[Data records]
+++
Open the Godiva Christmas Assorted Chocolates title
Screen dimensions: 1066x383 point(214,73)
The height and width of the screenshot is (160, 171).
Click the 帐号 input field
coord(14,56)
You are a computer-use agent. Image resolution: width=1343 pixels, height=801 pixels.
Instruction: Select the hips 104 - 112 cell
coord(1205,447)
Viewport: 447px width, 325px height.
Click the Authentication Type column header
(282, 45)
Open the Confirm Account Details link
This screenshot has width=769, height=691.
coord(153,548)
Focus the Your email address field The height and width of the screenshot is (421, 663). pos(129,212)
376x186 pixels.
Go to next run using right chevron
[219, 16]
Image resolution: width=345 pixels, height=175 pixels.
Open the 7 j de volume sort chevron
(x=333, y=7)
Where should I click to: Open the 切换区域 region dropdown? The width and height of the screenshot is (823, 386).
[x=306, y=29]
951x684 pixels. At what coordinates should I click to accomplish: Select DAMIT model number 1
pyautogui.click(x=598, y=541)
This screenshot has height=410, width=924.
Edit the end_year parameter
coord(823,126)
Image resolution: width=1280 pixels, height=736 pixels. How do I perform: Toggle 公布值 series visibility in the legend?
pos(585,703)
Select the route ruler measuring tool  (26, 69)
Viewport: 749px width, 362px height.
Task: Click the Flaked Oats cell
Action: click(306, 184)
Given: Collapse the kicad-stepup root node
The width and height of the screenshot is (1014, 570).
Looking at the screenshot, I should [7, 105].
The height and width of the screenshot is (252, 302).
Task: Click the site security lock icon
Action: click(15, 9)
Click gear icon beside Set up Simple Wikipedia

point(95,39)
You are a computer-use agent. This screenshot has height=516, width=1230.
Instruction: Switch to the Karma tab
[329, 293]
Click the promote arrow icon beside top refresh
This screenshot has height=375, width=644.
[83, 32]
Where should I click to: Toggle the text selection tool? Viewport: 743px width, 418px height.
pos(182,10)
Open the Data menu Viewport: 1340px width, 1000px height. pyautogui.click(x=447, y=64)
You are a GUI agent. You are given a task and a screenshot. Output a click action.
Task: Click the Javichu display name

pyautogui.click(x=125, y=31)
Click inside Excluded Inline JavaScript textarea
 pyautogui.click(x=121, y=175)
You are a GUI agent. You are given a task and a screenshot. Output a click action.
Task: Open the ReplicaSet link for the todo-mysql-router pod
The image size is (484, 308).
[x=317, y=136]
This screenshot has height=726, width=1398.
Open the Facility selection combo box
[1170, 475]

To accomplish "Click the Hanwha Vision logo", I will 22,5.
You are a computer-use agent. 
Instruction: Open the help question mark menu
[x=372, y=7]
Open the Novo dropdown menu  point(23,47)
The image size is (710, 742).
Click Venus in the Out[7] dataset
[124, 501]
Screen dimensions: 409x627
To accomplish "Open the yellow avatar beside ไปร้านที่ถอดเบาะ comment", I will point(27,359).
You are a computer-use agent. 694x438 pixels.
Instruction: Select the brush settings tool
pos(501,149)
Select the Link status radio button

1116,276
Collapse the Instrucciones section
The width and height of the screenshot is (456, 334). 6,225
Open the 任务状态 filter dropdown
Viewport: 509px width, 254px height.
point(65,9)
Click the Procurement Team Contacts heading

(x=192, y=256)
+++
# TASK REQUIREMENTS:
Read the entries and pick out all lines that include the word "will".

# RESPONSE TO THIS TASK:
To accomplish "Click the Hanwha Vision logo", I will 22,5.
To accomplish "Open the yellow avatar beside ไปร้านที่ถอดเบาะ comment", I will point(27,359).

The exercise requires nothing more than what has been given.